Hmm, is that the same Alex Padilla who has been sued mulitple times for voter fraud, including a suit filed by Bernie Sanders?

How would a birth certificate from Mexico prove "citizenship?" Why not just require ACTUAL proof of citizenship, rather than merely proof of age, I wonder?
0 Replies
 
blatham
 
  2  
Reply Tue 6 Dec, 2016 08:35 am
@georgeob1,
Have you figured out why you are now writing about me in the third person?
georgeob1
 
  1  
Reply Tue 6 Dec, 2016 10:12 am
@blatham,
I would have to look at individual cases, but normally my word choice is determined by whom I am addressing at the moment. In the case above I was not responding to you.
blatham
 
  1  
Reply Tue 6 Dec, 2016 10:18 am
@georgeob1,
Put your attention on this and see what you come up with.
0 Replies
 
blatham
 
  1  
Reply Tue 6 Dec, 2016 10:31 am
As we're talking here about propanda...
Quote:
Senior Trump adviser Kellyanne Conway said in an interview Monday that she is considering leading a group being formed that will provide “a surround-sound super structure” to bolster the new administration’s political and policy goals.

The entity, whose legal structure has not yet been determined, will serve as the outside hub to support President-elect Donald Trump’s agenda. Discussions about the formation of the group have been underway for several weeks.
information control news from all over
Note the bolded bit and give her kudos for honesty. This operation, funded by the usual sources, will seek to maintain discipline on messaging and to drown out and smear any contradictory viewpoints. And given the complimentary contemporary moves by these people to deny objective facts and to justify blatant falsehoods, we're looking at something that is absolutely typical in authoritarian states.
layman
 
  0  
Reply Tue 6 Dec, 2016 11:19 am
@blatham,
Quote:
“Trump has the ability to do Citizens for America on steroids through the Internet,” said Richard F. Hohlt, a Washington-based Republican consultant and lobbyist. “They're smart enough to know how to harness the movement to their advantage. This is going to be huge. Republicans have never had this before.”

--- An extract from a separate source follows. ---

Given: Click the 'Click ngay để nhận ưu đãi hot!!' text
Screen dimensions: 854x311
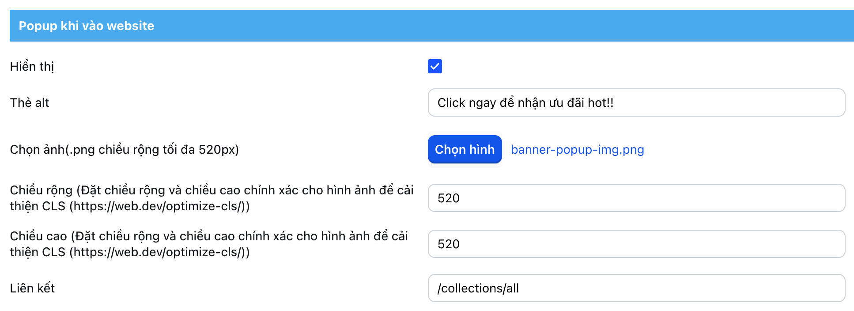Looking at the screenshot, I should (x=525, y=103).
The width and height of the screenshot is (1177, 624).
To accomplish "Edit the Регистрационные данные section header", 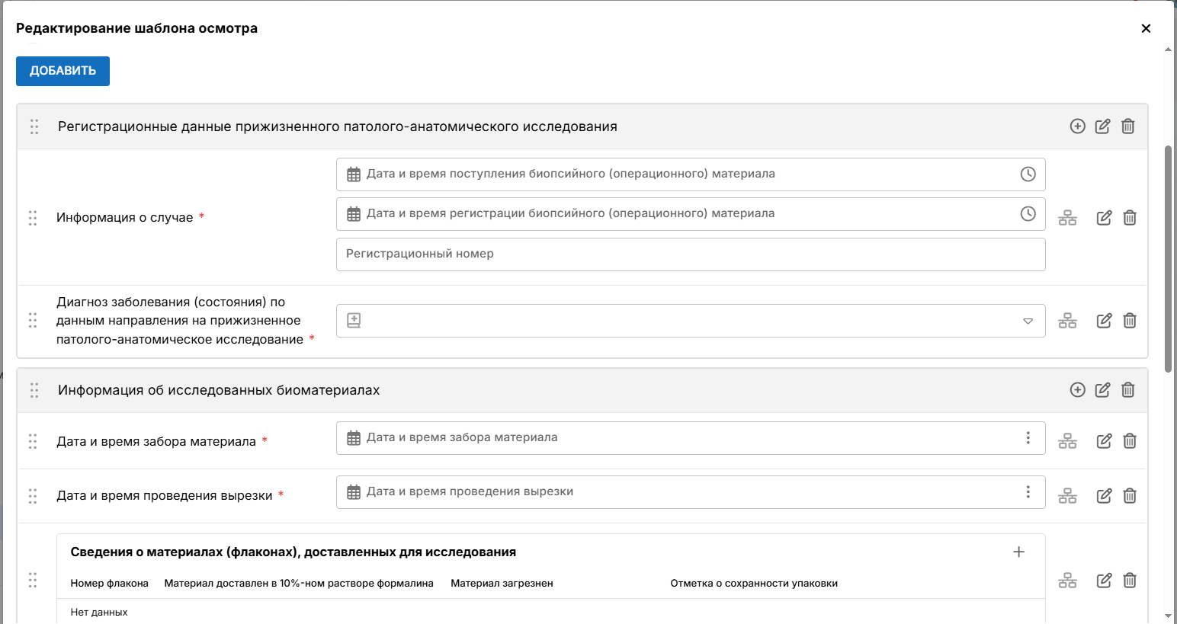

Yeah, I'd be scared too, if I was a lefty.
0 Replies
 
georgeob1
 
  1  
Reply Tue 6 Dec, 2016 12:00 pm
@blatham,
What in the hell do you suppose has surrounded and protected our curent President for the past eight years and others of his ilk before him? The MSM has been serving precisely as a "surround sound superstructure" for Progressives & Democrats for the past five decades.

Trump is a bombast and something of a hip shoooter, but I am increasingly seeing method and purpose in all the madness. He has effectively bypassed the "Surround sound superstructure" that protected Obama through all his follies and Hillary through all her incompetence and lies. Now he intends to create his own. That is a perfectly rational response to what Americans of your political disposition have already done for Democrats.

I am truly amazed at your chronic unwillingness to see obvious reality. You appear to see everything through the tarnished and ageing, but fixed lens of outmoded progressive doctrine. That is the antithesis of the scholarship which you so hypocritically and falsely appear to claim. It is instead narrow-minded dogmatism and unthinking prejudice . Wake up !

Note all of this is in the first person case.